— Travail demandé —
1. Répondez aux questions suivantes sur le texte consacré à la Maison de l'histoire de France.
(a) Pourquoi Frédéric Mitterrand a-t-il contacté la personne qui s'exprime ?
(b) Par quels mots la personne qui s'exprime décrit-elle les gens qu'elle a découverts lors des réunions ?
(c) Quels sujets de documentaires la Maison de l'histoire de France pourrait-elle aider des réalisateurs à traiter ?
2. Prolongez le texte consacré à la Maison de l'histoire de France en reprenant juste après sa dernière phrase.

— Texte à lire —
□ □ □ □
Frédéric Mitterrand m’a contacté parce que j’ai beaucoup travaillé sur les images et réalisé des documentaires, et il souhaitait que cet aspect y ait une place importante. Je lui ai d’abord fait part de mon scepticisme, mais il m’a convaincu de participer aux premières réunions pour voir comment cela se passait. En rencontrant les autres historiens qui y participent, j’ai vu qu’il était possible, non pas de faire un lieu qui proposerait une écriture particulière de l’histoire, mais plutôt de créer une boîte à outils dans laquelle les enseignants – ainsi que tous les Français – pourraient puiser pour tenter de répondre à un certain nombre de grandes questions aujourd’hui fondamentales, comme l’identité, ce qu’est la France, ce que l’on a en commun, ce que recouvre l’idée d’histoire, ce que recouvre le mot « France », etc.
J’ai ainsi découvert des gens très ouverts, pas du tout sectaires ni dogmatiques. C’est à partir de là que j’ai décidé de continuer. Mais je ne suis ni dévot ni béat face au pouvoir politique. Et je ne pense pas que l’on puisse suspecter Anne-Marie Thiesse, Pascal Ory, Jean-Pierre Rioux, Dominique Borde et les autres d’être des pions au service du pouvoir…
Certes, je vois bien quelles limites un tel projet peut avoir, mais l’idée est d’essayer de faire avancer les choses, de façon ouverte sur le monde, contrairement à ce qu’on entend. Par exemple, si la Maison de l’histoire de France peut aider des réalisateurs à faire des documentaires sur des sujets qu’ils n’arrivent pas à traiter parce que ceux-ci ne sont pas assez dans l’air du temps ou n’intéressent pas les circuits habituels de financement, je crois que ce sera vraiment utile.
□ □ □ □
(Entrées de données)

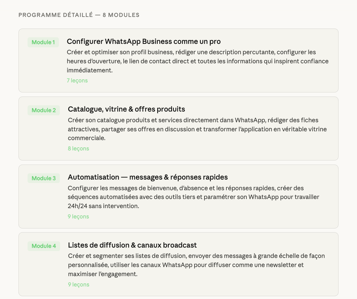
Task: Click the Module 3 badge
Action: point(44,178)
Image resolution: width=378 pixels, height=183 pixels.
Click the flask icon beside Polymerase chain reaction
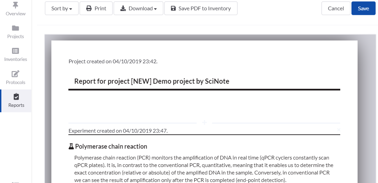[x=71, y=147]
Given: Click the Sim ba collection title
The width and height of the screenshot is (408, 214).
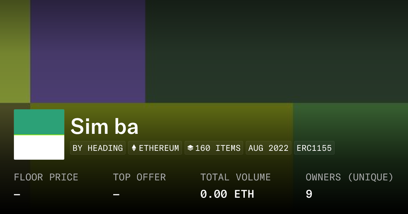Looking at the screenshot, I should pyautogui.click(x=104, y=127).
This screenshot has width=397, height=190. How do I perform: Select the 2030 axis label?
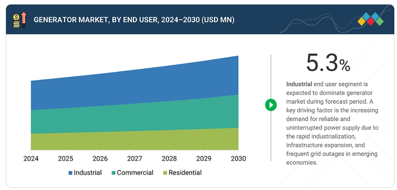[238, 159]
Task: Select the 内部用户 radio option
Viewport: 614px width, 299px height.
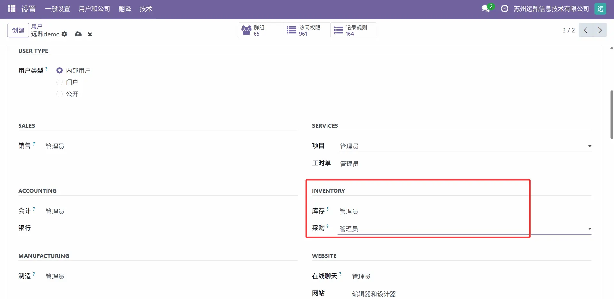Action: [x=59, y=70]
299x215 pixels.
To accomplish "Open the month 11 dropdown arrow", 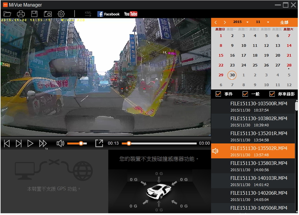I will tap(268, 22).
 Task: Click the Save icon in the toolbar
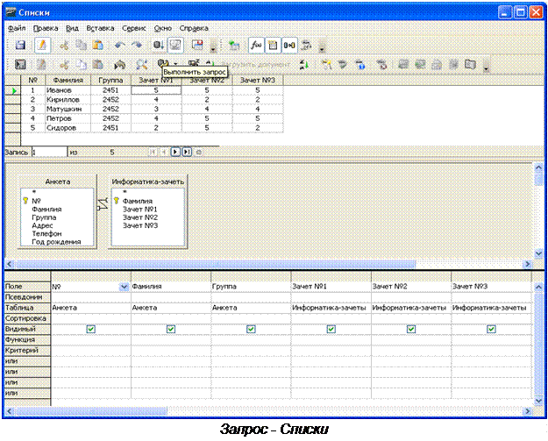(22, 45)
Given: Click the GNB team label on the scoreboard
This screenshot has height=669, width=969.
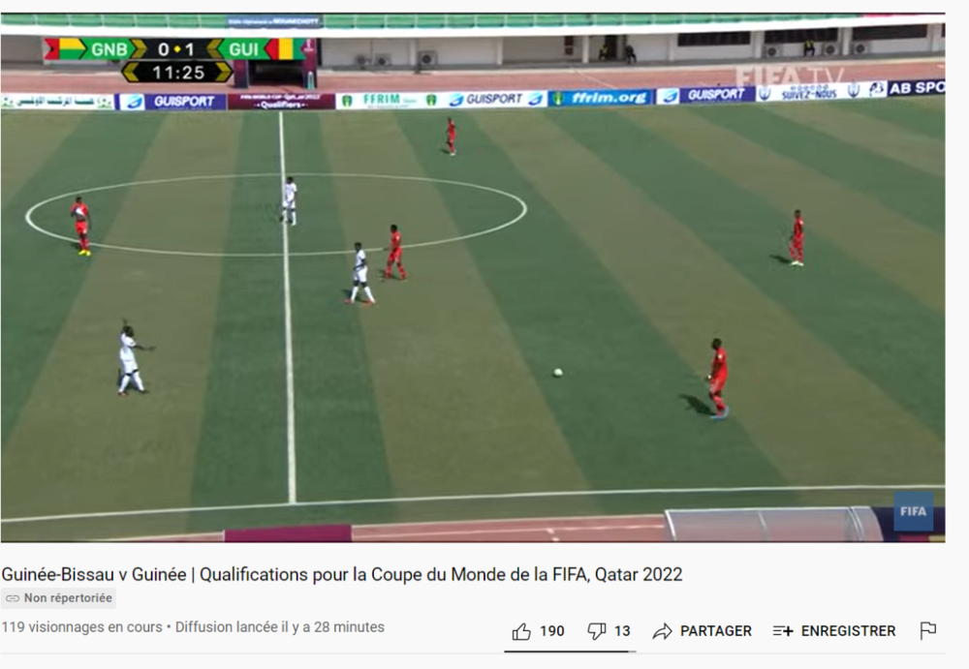Looking at the screenshot, I should (109, 49).
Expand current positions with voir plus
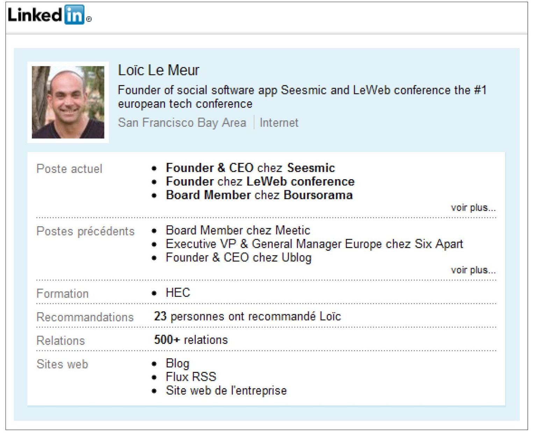Image resolution: width=538 pixels, height=440 pixels. pos(473,208)
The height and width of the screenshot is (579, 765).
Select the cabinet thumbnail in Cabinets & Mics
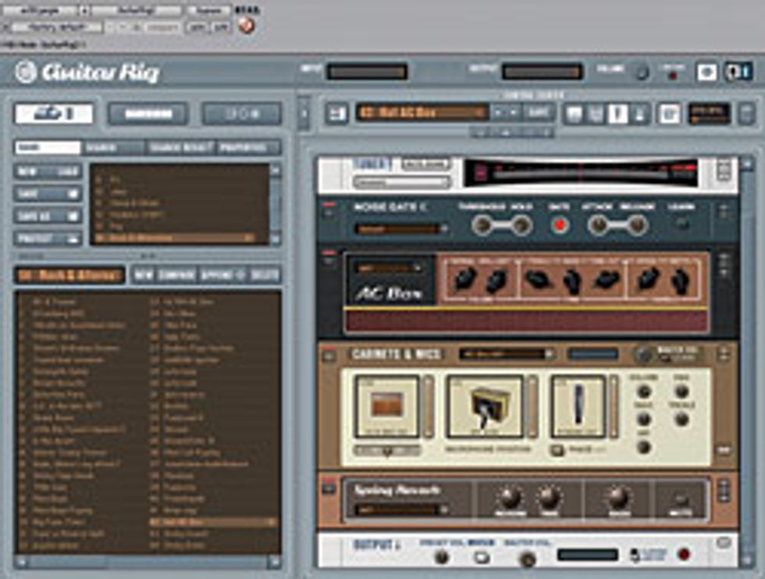[387, 406]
□ □ □ □
— Réponses par consigne —
1.
(a) Cette personne a beaucoup travaillé sur les images et réalisé des documentaires, et Frédéric Mitterrand souhaitait que cet aspect ait une place importante.
(b) Elle les décrit comme « très ouverts, pas du tout sectaires ni dogmatiques ».
(c) Elle pourrait les aider sur des sujets qu'ils n'arrivent pas à traiter parce que ceux-ci ne sont pas assez dans l'air du temps ou n'intéressent pas les circuits habituels de financement.

2.
Autre exemple : en janvier, il y aura une exposition sur la collection de plans-reliefs que les rois et empereurs faisaient réaliser pour mieux visualiser la France et ses territoires, et qui ne sont, pour certains, pas sortis des combles des Invalides depuis plus d’un siècle. Voilà un sujet qui permet aujourd’hui d’avoir une réflexion sur le paysage, sur l’espace, sur l’urbanisme, sur les frontières et le territoire.
Ces plans-reliefs sont un patrimoine d’œuvres d’art inconnu de la plupart des Français, qui permet de mener une réflexion totalement contemporaine. C’est ce type de choses qui m’intéresse dans ce projet de Maison de l’histoire de France. Et si celle-ci permet de dégager de nouveaux fonds pour ce genre d’événements, allons-y !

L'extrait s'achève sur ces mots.